I am attaching a toy example to illustrate what I believe to be are problems with this approach. Note that t, n, and p are assumed to be known, i.e. we know the time in seconds of sampling, the number of people sampled, and the true number of people in the population. What we do not know is the number of viewing seconds (viewing_seconds) derived from the sample and the true average proportion of the population for each event ®.
toy_events_data.csv (2.1 KB)
toy_example.py (2.8 KB)
From the correlation plot, we see some strong correlation between n and viewing_seconds since t and p are essentially constant.
So I can use either the recorded viewing seconds or n and set up a Poisson likelihood distribution with rate r * p * t and place a Gamma prior on r (I have some prior knowledge on the behavior of these r’s).

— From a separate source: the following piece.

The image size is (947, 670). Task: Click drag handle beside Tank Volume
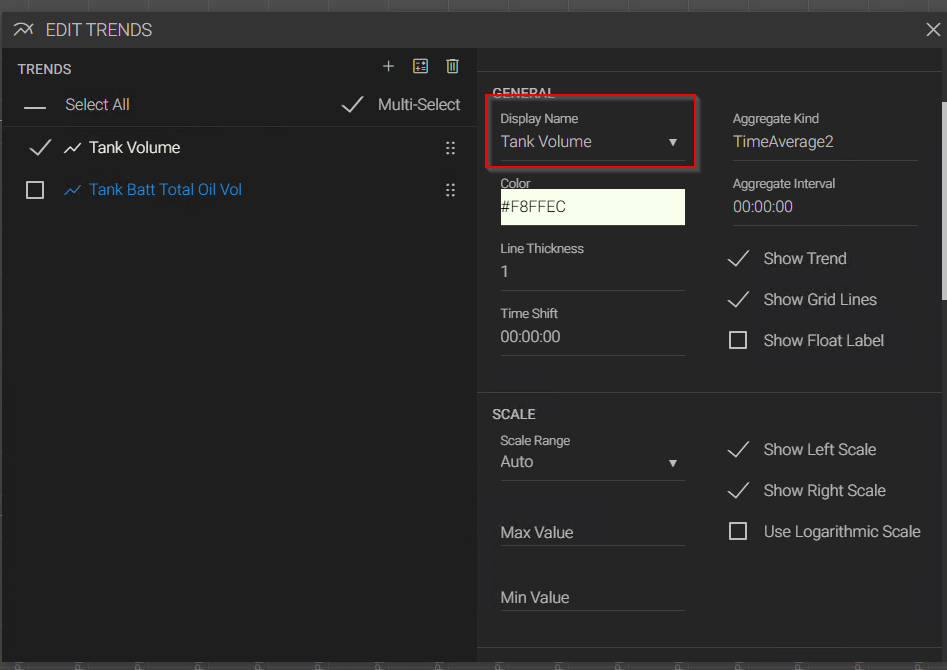(x=450, y=148)
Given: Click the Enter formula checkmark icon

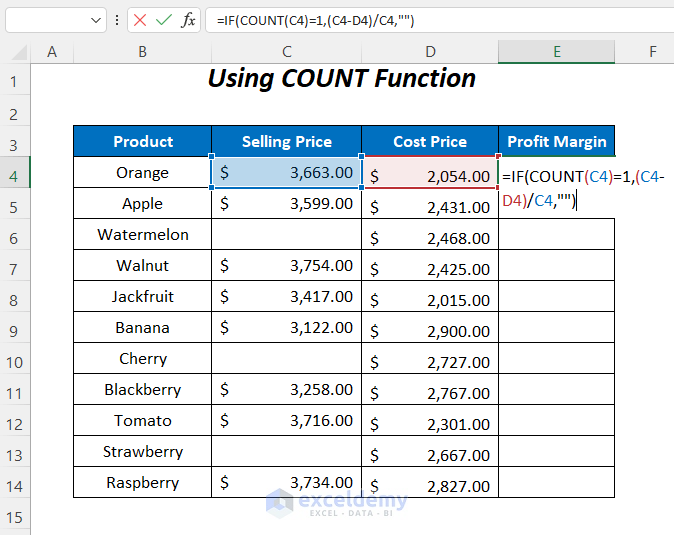Looking at the screenshot, I should click(163, 20).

The problem comes from interpreting the trace for the r value after sampling with Metropolis. If I use the measured viewing seconds, I get the correct interpretation of r, the population proportion in attendance on average, but there is no uncertainty around these values. If I instead use n as the observed, I get the uncertainty around r, but in the ppc, I lose the ability to understand the inferred viewing seconds of the event since n is not directly proportional to the viewing seconds. Worse, I lose the interpretation of the r value.
I would prefer if it is somehow possible to use the measured viewing seconds in the likelihood but place uncertainty around it proportional to the number of people used in the sample.
To clarify, in the first two records, I have r values of 0.037624706 and 0.014726273. But the first r value was measured with a sample of 148 people as compared to 44 people for the second. I want to encapsulate the belief that I trust that r value measured using 148 people more than the one measured using 44 people.
Does that make sense?